Besides, if Fate/God/whatever was really trying to mess with me, She/He/it was really only throwing minor inconveniences at me. I ask you: Is this the sort of reaction a pessimist would have? Maybe, maybe not.
Anyway, 20 minutes later the spare was on, the flat tire (with a deep gash along the outside--not on the tread, but the round part) and jack and tools were put away, and I was on my way back home. Still, I hadn't eaten, and so instead of chicken parmesan, I had chili dogs from Weinerschnitzel. And by culinary standards, that may not have been much of a step down (depending on whether you consider O.G. to be semi-fine dining or homogenized pseudo-Italian food). If nothing else, Olive Garden distinguishes itself by not having a drive-thru.
So here's the question: If Fate/God/whatever really did hate you, how would you know it? Would She/He/it just smite you and be done with it, or would She/He/it toy with you like a cat with a mouse, dragging it out as long as possible?

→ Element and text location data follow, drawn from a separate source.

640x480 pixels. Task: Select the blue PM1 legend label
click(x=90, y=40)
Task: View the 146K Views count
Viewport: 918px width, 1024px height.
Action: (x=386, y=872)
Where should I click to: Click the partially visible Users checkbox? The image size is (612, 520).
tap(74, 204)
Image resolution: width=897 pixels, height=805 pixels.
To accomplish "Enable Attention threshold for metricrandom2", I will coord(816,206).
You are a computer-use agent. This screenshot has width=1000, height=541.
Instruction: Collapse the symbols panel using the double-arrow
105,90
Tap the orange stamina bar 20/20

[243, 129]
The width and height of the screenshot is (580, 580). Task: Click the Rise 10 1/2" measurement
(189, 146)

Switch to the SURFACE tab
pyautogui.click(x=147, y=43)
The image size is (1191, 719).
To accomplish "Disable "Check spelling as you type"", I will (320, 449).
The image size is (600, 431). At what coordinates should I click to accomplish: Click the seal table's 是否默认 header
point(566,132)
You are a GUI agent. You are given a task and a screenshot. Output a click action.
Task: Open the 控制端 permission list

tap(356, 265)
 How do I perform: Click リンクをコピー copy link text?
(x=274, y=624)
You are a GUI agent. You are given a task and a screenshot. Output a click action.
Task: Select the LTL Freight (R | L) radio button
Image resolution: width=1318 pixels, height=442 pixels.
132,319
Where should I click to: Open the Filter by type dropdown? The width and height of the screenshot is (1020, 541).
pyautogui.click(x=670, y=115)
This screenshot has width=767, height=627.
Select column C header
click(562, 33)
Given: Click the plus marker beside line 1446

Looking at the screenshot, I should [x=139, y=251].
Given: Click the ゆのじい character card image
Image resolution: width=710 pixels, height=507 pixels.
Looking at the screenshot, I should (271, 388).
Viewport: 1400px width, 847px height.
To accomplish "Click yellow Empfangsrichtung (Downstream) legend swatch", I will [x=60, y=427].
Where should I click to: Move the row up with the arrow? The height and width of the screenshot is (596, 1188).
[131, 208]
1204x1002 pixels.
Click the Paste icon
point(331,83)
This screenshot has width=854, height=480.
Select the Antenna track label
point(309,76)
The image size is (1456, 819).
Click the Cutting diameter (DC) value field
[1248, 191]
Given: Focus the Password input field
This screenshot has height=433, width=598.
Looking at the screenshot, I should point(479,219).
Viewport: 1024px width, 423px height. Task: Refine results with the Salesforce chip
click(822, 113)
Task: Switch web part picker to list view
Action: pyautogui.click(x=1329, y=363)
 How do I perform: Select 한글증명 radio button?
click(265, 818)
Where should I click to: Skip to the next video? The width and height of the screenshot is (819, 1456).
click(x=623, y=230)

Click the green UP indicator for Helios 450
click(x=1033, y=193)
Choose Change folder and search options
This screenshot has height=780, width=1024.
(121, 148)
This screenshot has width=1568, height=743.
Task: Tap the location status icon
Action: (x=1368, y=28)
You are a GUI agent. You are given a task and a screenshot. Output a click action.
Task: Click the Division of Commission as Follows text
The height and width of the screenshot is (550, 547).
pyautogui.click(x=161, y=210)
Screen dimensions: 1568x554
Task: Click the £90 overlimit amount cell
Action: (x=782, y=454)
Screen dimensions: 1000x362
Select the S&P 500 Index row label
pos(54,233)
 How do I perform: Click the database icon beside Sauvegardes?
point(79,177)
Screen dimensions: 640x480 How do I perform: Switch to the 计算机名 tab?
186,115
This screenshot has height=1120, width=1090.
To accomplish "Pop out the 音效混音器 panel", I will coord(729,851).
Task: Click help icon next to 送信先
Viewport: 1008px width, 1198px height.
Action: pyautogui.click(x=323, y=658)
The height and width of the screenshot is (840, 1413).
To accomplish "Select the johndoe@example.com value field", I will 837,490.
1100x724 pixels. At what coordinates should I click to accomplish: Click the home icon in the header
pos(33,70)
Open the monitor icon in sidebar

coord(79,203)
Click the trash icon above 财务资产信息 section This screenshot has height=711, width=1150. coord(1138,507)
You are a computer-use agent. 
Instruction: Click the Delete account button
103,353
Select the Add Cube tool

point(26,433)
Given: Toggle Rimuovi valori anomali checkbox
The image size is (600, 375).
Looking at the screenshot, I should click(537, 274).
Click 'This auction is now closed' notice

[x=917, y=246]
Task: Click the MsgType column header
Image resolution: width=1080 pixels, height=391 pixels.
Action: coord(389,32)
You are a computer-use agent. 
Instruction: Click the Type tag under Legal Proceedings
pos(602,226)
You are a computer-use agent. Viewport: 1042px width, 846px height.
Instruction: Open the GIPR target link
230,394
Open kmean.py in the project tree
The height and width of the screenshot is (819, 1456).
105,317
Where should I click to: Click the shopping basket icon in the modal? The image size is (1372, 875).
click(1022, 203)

As long as She/He/it keeps it interesting and keeps providing me with material, I don't really care if this is tokens of love or of hate or of just random chance... as long as I get have dinner with Mark eventually.
~
Doug
p.s. You were expecting something about St. Patrick's Day. Admit it. Predictability is the death of art.
p.p.s. Hey, this is kind of like art.
p.p.p.s. My friend Kathie is going in for surgery for uterine cancer on Thursday (and I have the nerve to be upset about a lousy flat tire--I know). She wouldn't want me to bring things down with anything sappy, so I'll pass along this plea from her: "Please send out good thoughts for me - to whichever deity you choose, God, Buddha, Ala, Ganesha, Ra, Zeus, [Henry Rollins]; hedging all bets here." You don't have to not buy gas or send this to 10 of your friends, just think positive thoughts for someone who deserves them. Thanks.